In recording conflicts involving South Africans, the Ditsong National Museum of Military History narrates our military past, including anti-apartheid armed action. Some fascinating, lesser-known aspects are revealed, such as the role of women. Displays include a one-of-a-kind fighter aircraft and a one-man submarine.

Did you know?

Over 350 decorations and medals are on display at the National Museum of Military History.

The Ditsong National Museum of Military History was opened in 1947 after World War II, originally to commemorate South Africa's role in that war in support of the Allied Forces.

As Field Marshal Jan Smuts stated on its opening, memorials 'serve to remind us of our past, of great deeds of heroism and sacrifice; they also serve as a pointer, and sometimes as a warning to the future'.

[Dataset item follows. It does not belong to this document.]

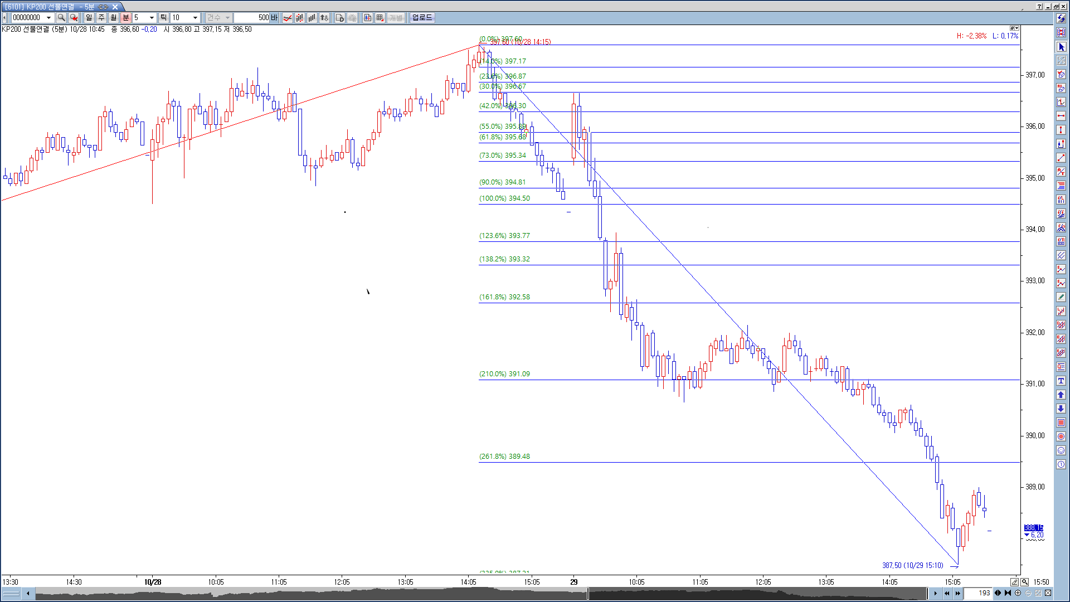This screenshot has height=602, width=1070.
Task: Click the line chart type icon
Action: (x=288, y=18)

The scope of this military history museum in Johannesburg has expanded to include all military conflict South Africans have experienced, and today its collection contains over 44 000 items in 37 categories, including aviation, armoured fighting vehicles, uniforms, communications, medicine and military music.

Displays include the Anglo-Zulu and the Anglo-Boer Wars, World War I and II and the anti-apartheid armed struggle waged by Umkhonto we Sizwe (MK), the armed wing of the ANC.

Some of the highlights at this military history museum include:

  • a one-man submarine called the Molch, used by the Germans in World War II;
  • a visual display recording resistance to war and national service throughout South Africa's military history;
  • hundreds of orders, decorations and medals;
  • the history of Umkhonto we Sizwe (MK) until integration into the South African National Defence Force in 1994;
  • the role of South African women in war service;
  • the Me 262 B-1a/U1 aircraft, the sole remaining example of this night fighter in the world.

The museum's library has rich archival resources for those researching relatives who fought on South African soil, or who were members of the country's armed forces. It continues to record oral histories to ensure the experiences of ordinary servicemen and women are preserved for posterity.